How many combination has a magic square Let's assume that I have magic square 3x3 and I know middle number. How many combinations can I create if I try to solve that? Is there a way how to find them all?
 A: If you have a magic square of sum $N$:
$$\begin{array}{|c|c|c|}
\hline
a & b & c \\ \hline
d & e & f \\ \hline
g & h & i \\ \hline
\end{array}$$
then if you add or substract the same number from all the cells, you also get a magic square, particularly:
$$\begin{array}{|c|c|c|}
\hline
a-e & b-e & c-e \\ \hline
d-e & 0 & f-e \\ \hline
g-e & h-e & i-e \\ \hline
\end{array}$$
is a magic square of sum $N-3e$.
So WLOG we can assume that the central number is $0$. Then
$$\begin{array}{|c|c|c|}
\hline
-a & b & -a+c \\ \hline
c & 0 & -c \\ \hline
-a+b & -b & a \\ \hline
\end{array}$$
is a square number of sum $0$ as long as $2a = b + c$ and $b$ and $c$ are different nonzero integers of the same parity. If you choose $b > c > 0$  with you automatically remove most of the rotations and reflexions.

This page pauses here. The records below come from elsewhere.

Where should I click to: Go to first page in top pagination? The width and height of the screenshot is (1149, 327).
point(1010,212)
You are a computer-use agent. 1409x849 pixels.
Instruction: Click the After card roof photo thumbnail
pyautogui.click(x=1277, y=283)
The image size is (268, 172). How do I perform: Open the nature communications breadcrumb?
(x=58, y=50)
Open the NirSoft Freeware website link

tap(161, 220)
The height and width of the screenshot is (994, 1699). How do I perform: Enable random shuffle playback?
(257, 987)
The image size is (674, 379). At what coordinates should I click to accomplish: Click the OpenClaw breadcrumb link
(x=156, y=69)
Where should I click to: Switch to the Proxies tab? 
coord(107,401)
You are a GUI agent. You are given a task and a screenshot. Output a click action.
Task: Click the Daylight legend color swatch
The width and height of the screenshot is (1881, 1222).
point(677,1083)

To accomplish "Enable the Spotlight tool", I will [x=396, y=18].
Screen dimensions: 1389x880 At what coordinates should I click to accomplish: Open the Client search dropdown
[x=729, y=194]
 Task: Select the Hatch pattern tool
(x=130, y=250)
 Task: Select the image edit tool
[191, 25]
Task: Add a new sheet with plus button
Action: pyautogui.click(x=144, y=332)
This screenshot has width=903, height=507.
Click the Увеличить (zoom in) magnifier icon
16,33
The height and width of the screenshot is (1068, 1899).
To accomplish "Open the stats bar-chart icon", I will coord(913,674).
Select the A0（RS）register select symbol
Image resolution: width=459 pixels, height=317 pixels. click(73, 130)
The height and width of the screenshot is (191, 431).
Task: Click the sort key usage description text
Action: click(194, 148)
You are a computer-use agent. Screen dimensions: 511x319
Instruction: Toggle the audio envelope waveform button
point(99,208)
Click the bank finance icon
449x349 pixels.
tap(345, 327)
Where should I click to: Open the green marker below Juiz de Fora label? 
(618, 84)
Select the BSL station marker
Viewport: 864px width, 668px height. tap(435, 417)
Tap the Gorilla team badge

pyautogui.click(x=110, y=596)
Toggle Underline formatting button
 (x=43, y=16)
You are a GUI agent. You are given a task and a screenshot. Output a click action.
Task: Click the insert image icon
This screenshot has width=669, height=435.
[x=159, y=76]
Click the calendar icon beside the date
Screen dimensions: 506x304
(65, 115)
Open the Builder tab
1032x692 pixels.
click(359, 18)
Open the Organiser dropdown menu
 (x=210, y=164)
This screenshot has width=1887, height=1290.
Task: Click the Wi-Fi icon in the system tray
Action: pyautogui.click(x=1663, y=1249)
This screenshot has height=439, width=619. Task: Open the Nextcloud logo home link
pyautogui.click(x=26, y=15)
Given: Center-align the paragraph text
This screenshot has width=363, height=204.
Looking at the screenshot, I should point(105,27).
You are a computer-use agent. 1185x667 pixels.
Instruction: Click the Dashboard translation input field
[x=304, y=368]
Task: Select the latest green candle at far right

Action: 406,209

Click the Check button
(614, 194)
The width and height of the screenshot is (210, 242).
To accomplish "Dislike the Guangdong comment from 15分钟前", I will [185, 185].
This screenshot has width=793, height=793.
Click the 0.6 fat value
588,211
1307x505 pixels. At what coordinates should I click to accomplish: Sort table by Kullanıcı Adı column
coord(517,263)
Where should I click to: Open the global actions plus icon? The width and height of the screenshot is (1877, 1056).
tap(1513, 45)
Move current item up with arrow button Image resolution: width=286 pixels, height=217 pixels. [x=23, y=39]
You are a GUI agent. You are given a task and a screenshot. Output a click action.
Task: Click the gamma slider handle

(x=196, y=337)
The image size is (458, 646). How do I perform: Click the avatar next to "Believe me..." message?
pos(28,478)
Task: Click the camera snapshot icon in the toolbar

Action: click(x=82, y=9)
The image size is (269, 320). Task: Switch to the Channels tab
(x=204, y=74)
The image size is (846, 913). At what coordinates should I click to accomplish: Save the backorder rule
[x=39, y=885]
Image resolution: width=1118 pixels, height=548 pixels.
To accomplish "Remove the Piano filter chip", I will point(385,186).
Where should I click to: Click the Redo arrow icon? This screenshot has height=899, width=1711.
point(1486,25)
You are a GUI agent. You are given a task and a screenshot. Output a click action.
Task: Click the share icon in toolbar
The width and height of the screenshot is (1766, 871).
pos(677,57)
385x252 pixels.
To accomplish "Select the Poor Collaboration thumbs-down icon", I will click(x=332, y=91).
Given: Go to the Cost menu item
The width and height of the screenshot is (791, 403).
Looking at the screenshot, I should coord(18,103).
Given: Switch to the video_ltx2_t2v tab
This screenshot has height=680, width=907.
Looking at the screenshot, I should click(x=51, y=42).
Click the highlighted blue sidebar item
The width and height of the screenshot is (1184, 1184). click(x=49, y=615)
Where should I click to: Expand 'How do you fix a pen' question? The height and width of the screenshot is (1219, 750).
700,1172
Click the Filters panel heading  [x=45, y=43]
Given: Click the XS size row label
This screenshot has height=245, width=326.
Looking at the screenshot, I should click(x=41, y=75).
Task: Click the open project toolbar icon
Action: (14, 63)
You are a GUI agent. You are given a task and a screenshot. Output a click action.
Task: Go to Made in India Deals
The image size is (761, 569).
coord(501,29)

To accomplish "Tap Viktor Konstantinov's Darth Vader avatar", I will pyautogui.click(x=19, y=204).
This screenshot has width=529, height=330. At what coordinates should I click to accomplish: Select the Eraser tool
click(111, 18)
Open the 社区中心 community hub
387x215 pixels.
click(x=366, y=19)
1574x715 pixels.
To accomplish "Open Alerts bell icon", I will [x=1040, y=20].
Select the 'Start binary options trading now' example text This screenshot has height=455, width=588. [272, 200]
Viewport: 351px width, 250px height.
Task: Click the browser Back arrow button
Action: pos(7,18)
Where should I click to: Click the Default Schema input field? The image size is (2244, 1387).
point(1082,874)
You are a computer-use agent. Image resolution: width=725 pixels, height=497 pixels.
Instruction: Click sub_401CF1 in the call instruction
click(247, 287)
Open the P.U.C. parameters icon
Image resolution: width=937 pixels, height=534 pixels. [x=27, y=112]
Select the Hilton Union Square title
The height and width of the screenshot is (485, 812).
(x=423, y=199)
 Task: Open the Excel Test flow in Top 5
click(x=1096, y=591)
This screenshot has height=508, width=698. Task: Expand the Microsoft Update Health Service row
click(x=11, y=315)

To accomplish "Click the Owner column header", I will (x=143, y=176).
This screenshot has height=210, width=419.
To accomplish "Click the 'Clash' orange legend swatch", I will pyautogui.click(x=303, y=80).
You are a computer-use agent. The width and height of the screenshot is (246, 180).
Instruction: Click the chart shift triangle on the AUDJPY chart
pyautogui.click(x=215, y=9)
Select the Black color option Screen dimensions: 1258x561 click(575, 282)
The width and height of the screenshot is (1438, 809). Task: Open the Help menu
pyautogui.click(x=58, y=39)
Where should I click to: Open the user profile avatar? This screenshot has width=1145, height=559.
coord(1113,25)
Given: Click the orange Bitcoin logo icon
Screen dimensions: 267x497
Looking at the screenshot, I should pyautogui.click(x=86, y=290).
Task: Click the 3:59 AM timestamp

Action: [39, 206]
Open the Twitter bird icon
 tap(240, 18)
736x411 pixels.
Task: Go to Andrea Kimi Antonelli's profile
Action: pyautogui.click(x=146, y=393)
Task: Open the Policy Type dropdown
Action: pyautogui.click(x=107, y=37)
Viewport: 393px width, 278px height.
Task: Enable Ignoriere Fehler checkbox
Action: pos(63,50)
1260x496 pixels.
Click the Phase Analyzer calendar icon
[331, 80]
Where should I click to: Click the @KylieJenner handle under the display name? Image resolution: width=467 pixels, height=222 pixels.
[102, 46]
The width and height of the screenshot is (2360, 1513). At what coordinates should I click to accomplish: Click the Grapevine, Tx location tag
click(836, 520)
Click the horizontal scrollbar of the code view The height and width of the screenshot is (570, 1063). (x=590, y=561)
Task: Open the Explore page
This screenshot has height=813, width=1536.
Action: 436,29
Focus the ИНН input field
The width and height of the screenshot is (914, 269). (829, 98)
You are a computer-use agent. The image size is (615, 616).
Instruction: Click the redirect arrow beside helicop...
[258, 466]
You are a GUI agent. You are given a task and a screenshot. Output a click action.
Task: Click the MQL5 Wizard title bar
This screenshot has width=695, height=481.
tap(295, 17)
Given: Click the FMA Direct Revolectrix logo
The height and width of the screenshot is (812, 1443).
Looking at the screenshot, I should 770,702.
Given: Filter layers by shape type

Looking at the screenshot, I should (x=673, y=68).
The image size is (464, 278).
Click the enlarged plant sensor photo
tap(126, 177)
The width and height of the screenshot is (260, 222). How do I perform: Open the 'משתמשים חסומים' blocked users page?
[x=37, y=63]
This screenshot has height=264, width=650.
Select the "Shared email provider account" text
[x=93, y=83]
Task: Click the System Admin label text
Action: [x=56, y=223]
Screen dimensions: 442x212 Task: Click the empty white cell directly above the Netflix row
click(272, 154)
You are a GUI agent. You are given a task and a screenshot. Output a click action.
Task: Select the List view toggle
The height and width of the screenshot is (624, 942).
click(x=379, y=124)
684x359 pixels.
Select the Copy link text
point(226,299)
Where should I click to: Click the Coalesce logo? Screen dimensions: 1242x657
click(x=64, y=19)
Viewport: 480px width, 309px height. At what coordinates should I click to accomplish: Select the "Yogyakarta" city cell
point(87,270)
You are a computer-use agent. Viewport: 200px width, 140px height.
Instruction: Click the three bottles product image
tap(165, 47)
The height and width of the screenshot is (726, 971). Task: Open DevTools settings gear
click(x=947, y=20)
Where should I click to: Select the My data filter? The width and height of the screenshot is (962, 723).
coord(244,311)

Particularly, you have this infinite set of solutions:
$$\begin{array}{|c|c|c|}
\hline
1-b & b & -1 \\ \hline
b-2 & 0 & 2-b \\ \hline
1 & -b & b-1 \\ \hline
\end{array}$$
For any $b > 3$. If you want to exclude $0$, just add $n$ to every cell, where $n\not\in \{b,b-1,b-2\}$. Add $n > b-2$ to every cell to only have positive values in the cells.